Jersey Shore Chronicles, Day 5
Jersey Shore Chronicles, Day 5 - Wednesday
Bill and I get up early to go to WaterWorks, the water park he’s been going to for years. It’s pretty big, but not quite as big as the water park we always drove by on our way through Wisconsin when I was little. I come to understand why Topher calls it “WedgieWorks”. Gah.
I realize that I am very old and very wimpy. There is one waterslide that goes STRAIGHT DOWN for probably fifty feet. A couple of years ago, I would have been on that in a minute. This time, just looking at it makes me sick to my stomach, and I ask Bill if we can’t just go on the ride where you sit in your tube and float around the outside of the park. This turns out to be my favorite ride of all.
After the waterpark, we go out for Lobster. A little backstory: The first time I ever met Bill’s family was the 4th of July weekend, 1999. This was our one-year anniversary, and they flew us out to Maryland for the weekend. The big important thing was that I had never had crab - and so the whole family taught me to properly crack open and eat a crab, while sitting at a newspaper-covered picnic table on a beach. Bill’s mom even bought me my own crab mallet. There are several pictures of me pretending to bite the crab in the face, etc etc. So, THIS time, two years later, we’re at this nice restaurant, all wearing our lobster bibs, and the waiter (Corey, who just graduated from Rutgers with a degree in Economics) brings me my lobster, with a big wooden bowl on top. I stare at the tail peeking out. I have a brief moment of “oh my god, what the hell am I doing”, but it passes. Until Bill’s dad says “Well, go ahead, take its hat off!” and I lift the bowl. Now, I don’t know about the rest of you, but for someone who has never eaten lobster before, removing that bowl and seeing all the legs and claws REACHING UP AT ME was a vaguely horrifying experience. (Before the lobster delivery, I had even braved the “steamers”, and so I was feeling pretty tough. No longer.) Bill’s father takes a picture of me staring at the lobster with a look of abject terror on my face.
Bill (under extreme durress from his family) begins to teach me how to properly disembowel this beast. However, I am one step ahead of him - I crack the tail, and the whole thing falls neatly onto my plate in one piece. Ta da! I eat the claws, I suck the meat out of the legs, I kick that lobster’s LITTLE RED ASS all over NEW JERSEY! Bill’s mom keeps saying “oh, Alicia, you’re such a good sport”, and the whole time I’m thinking “They’re taking me out for a really expensive meal, and I’m the one who’s getting praised for being a good sport?” For the record, lobster is officially my new favorite food. It’s DAMN good.

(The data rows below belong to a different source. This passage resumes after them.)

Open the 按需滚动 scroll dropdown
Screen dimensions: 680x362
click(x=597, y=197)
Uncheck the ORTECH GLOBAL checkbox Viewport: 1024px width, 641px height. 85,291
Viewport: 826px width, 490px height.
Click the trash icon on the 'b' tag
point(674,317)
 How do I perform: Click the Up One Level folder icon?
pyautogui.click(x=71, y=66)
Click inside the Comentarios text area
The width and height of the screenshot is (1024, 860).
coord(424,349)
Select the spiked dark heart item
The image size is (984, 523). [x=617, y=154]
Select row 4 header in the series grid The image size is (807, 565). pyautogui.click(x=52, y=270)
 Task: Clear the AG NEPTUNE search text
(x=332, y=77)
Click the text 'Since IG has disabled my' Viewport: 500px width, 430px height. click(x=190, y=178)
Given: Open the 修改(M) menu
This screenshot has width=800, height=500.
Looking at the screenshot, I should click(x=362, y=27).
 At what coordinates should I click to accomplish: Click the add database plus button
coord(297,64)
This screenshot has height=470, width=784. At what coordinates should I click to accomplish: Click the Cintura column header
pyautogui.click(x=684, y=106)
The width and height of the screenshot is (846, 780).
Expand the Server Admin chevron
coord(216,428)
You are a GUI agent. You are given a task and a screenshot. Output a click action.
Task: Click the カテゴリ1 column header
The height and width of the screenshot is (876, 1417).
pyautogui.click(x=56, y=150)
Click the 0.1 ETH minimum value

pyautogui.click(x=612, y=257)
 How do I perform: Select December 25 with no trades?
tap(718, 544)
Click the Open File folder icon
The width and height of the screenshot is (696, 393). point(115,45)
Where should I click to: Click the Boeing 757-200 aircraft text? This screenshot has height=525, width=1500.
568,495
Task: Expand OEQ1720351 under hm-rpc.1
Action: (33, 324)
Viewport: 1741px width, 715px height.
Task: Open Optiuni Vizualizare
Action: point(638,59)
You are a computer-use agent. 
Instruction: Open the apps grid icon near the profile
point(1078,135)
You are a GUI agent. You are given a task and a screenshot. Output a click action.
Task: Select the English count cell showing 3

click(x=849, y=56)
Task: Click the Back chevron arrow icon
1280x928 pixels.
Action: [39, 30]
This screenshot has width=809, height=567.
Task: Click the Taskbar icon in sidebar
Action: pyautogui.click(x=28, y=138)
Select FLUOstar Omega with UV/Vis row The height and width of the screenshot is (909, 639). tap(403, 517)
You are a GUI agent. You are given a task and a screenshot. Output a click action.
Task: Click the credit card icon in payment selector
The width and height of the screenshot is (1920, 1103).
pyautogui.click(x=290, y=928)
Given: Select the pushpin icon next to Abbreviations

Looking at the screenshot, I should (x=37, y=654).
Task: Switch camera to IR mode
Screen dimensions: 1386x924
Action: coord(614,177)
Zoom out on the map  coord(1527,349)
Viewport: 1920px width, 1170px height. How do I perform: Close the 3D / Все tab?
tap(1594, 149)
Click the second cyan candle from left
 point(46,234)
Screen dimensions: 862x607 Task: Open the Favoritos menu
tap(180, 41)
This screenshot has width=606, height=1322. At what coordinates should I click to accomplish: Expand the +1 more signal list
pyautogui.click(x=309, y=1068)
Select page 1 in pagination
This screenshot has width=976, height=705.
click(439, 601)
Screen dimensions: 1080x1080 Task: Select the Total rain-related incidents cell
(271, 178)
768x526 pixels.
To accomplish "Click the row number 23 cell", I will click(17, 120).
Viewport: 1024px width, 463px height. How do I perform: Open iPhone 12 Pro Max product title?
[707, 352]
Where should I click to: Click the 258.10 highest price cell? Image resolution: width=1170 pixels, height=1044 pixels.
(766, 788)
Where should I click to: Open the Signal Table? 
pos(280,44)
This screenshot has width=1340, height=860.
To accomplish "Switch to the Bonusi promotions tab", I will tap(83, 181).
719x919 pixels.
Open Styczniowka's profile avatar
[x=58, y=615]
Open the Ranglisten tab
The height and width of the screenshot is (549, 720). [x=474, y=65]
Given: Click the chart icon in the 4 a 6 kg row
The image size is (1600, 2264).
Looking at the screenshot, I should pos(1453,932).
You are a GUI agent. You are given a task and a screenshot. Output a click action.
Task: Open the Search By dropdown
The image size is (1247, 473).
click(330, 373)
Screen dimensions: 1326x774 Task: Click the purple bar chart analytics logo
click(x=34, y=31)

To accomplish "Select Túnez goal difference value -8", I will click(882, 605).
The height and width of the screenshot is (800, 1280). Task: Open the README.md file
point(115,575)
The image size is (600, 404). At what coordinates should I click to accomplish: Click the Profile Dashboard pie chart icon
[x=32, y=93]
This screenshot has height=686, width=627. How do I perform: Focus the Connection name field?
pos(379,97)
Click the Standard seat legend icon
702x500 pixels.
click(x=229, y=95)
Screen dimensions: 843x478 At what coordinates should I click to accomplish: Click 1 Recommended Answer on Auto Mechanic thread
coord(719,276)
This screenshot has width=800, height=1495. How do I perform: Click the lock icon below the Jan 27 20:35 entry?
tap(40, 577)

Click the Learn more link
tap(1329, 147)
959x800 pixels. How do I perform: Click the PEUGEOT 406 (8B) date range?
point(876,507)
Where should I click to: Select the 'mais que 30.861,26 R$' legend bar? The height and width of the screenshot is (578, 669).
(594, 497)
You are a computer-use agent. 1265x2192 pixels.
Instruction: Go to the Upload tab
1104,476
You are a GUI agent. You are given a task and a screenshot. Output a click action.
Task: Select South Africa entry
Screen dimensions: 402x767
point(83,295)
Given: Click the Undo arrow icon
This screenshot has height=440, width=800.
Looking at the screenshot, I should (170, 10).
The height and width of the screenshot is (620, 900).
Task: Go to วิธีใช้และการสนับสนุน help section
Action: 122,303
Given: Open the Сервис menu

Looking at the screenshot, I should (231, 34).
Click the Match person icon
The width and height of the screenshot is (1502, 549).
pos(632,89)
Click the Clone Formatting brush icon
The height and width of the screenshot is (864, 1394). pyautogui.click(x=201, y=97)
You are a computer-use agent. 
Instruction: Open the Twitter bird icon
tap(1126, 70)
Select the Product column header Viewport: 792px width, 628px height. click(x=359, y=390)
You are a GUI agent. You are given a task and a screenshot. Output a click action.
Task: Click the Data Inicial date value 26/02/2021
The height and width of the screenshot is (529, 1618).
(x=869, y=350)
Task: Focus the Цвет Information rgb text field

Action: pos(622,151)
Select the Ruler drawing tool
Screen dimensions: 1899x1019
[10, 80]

At this point, we rush back to the house… my watch is back on my wrist, and I catch up with time. We pack in about thirty seconds, and spring out the door. Matt and Alex are driving us back to the airport, and we need plenty of time to get lost in.
1:30 pm EST
We hop into the YakeMobile once again, and we’re off! I’m asleep within five minutes… the heat and the sun have sucked out any energy I have left.
3:15 pm EST
We are out of the car and checking our baggage. It’s amazing how quickly you can get somewhere when you don’t get lost a single time.
3:20 pm EST
We realize we don’t have Bill’s ticket. We panic. I mean, REALLY panic (or maybe that’s just me.) We go to wait in line.
3:30 pm EST
The nice lady behind the counter tells us that Bill’s ticket was really an e-ticket. I just got a paper version of mine because I got the frequent flier miles. Ah HA, we say, and breathe a sigh of relief. She prints our boarding passes and we are on our way. We get “I can’t believe it’s yogurt”, and sodas, and french fries, and sit at our gate.
5:00 pm EST
Our flight takes off, and we say goodbye to Phila Int’l Airport. Bill and I try to figure out which cell phone plan we’re going to get activated with his birthday checks.
7:02 pm MST
We land in Denver, and have just enough time to get subs and hop back on another plane. We forget to get gum, which stinks, since our ears are still plugged from the flight from Seattle to Chicago five days earlier.
7:59 pm MST
We take off from Denver… we fly through a LOT of turbulence (the butt end of a thunderstorm, a million clouds). The seatbelt light is on for the first 45 minutes of the flight, and Bill gets really sick. I don’t feel so good either.
9:45 pm PST
We have never been so glad to get off a plane in our whole lives. We feel like ASS. We are tired and cranky and sick and so very, very glad to be back on solid ground. Benlau is waiting for us at the airport with Zoe, our beloved car (whom he had been babysitting). We get the hell out of Dodge, and …
10:45 pm PST
when we get home, the dogs are so glad to see us that they practically herniate. They have, of course, eaten the notes that Julie and Jaye (the dogsitting goddesses) have left us. Finally, finally, we sleep, in our very own beds.